Bootstrapping LLMs via Preference-Based Policy Optimization
Chen Jia
TL;DR
PbPO tackles aligning LLMs to human preferences by online bootstrapping through a min–max interaction between a policy and a reward model constrained by a confidence set derived from preferences. It unifies reward-agnostic exploration with reward-aware exploitation, providing theoretical regret guarantees for both sequence-level and token-level reward models and demonstrating strong empirical gains against state-of-the-art baselines on five benchmarks. The approach leverages Stackelberg-style relaxation and gradient-based adversarial training to enable practical, scalable online RLHF-style refinement. The results suggest that iterative, preference-informed bootstrapping can yield robust alignment with human preferences while mitigating reward misspecification and overfitting risks. This framework offers a principled path for continuously improving LLM behavior with reduced reliance on static annotated data.
Abstract
Bootstrapping large language models (LLMs) through preference-based policy optimization offers a promising direction for aligning model behavior with human preferences without relying on extensive manual annotations. In this work, we propose a novel preference-based policy optimization (PbPO) framework that formulates the learning process as a min-max game between the main policy and a reward model (RM).

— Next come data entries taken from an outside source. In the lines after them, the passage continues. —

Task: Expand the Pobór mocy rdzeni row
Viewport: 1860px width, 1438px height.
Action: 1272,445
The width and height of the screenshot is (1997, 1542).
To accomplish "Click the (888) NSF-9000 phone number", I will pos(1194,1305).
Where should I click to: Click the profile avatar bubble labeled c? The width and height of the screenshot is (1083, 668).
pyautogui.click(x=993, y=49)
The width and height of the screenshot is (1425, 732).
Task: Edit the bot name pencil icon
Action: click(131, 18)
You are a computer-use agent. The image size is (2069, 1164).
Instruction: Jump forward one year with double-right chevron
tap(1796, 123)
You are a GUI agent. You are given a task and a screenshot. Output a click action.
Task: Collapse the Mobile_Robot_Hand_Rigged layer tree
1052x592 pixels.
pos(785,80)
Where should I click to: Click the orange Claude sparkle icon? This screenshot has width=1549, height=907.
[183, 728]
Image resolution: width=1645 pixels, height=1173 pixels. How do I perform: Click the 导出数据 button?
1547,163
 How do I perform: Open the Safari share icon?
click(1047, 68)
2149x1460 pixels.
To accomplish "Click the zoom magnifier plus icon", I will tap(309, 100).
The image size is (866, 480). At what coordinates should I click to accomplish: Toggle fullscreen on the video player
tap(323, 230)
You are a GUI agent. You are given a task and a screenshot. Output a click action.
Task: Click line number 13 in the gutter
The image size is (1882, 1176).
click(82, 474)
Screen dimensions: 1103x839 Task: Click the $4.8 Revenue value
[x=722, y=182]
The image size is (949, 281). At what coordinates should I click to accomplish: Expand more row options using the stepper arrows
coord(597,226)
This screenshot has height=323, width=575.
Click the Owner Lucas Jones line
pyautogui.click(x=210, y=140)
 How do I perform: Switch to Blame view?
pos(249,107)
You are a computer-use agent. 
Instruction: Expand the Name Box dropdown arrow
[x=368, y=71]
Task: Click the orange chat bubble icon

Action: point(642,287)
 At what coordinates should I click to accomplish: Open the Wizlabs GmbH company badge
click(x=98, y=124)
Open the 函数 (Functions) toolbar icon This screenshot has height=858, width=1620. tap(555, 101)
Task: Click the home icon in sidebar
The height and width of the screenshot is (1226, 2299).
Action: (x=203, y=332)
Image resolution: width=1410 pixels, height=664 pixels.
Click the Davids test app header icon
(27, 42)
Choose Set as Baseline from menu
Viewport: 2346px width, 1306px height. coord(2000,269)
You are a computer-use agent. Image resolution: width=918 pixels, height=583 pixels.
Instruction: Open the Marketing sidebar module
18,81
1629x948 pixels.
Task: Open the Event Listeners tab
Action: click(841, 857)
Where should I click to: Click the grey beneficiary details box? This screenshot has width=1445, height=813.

The RM is constrained within a confidence set derived from preference data to ensure reliable exploitation. Our iterative online algorithm actively collects preference data through guided exploration of the evolving policy, enabling continual self-improvement of both the policy and the RM. We provide theoretical guarantees for our method, establishing high-probability regret bounds for both settings with sequence-level RM and token-level RM, demonstrating its effectiveness in bootstrapping LLMs. Extensive experiments on five benchmarks show that our approach consistently outperforms existing state-of-the-art preference optimization techniques.